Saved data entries

——

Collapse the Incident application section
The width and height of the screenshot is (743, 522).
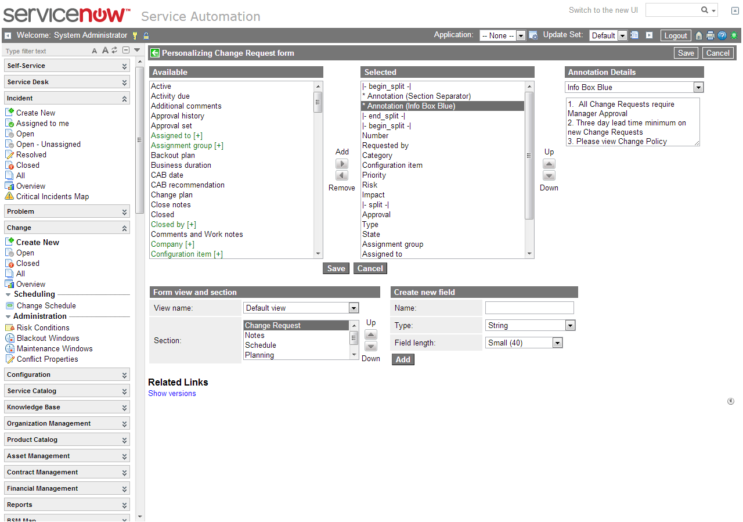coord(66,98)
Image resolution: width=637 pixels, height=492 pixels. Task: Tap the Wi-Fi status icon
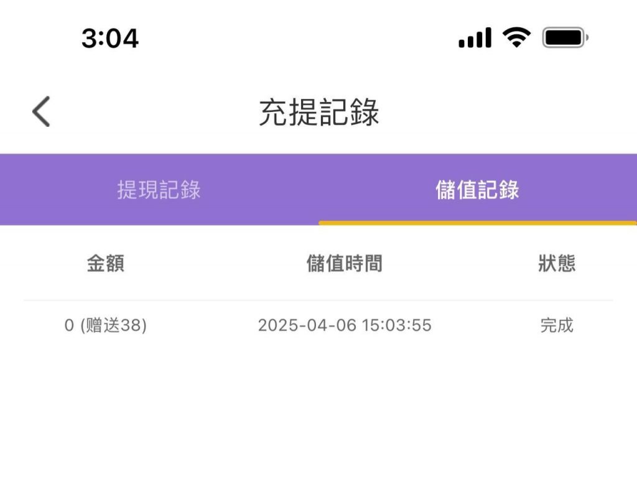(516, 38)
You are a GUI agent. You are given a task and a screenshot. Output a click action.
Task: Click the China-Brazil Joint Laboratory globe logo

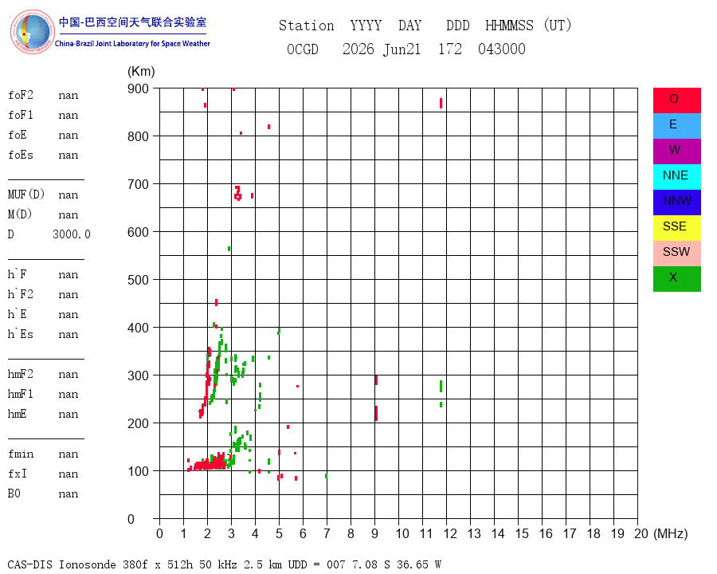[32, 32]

——

» **TASK INSTRUCTIONS**:
For each entry above, write it out again exactly but leave out any picture.

» **RESPONSE BELOW**:
Collapse the Incident application section
The width and height of the screenshot is (743, 522).
coord(66,98)
Image resolution: width=637 pixels, height=492 pixels. Task: Tap the Wi-Fi status icon
(516, 38)
You are a GUI agent. You are given a task and a screenshot. Output a click action.
Task: Click the China-Brazil Joint Laboratory globe logo

[32, 32]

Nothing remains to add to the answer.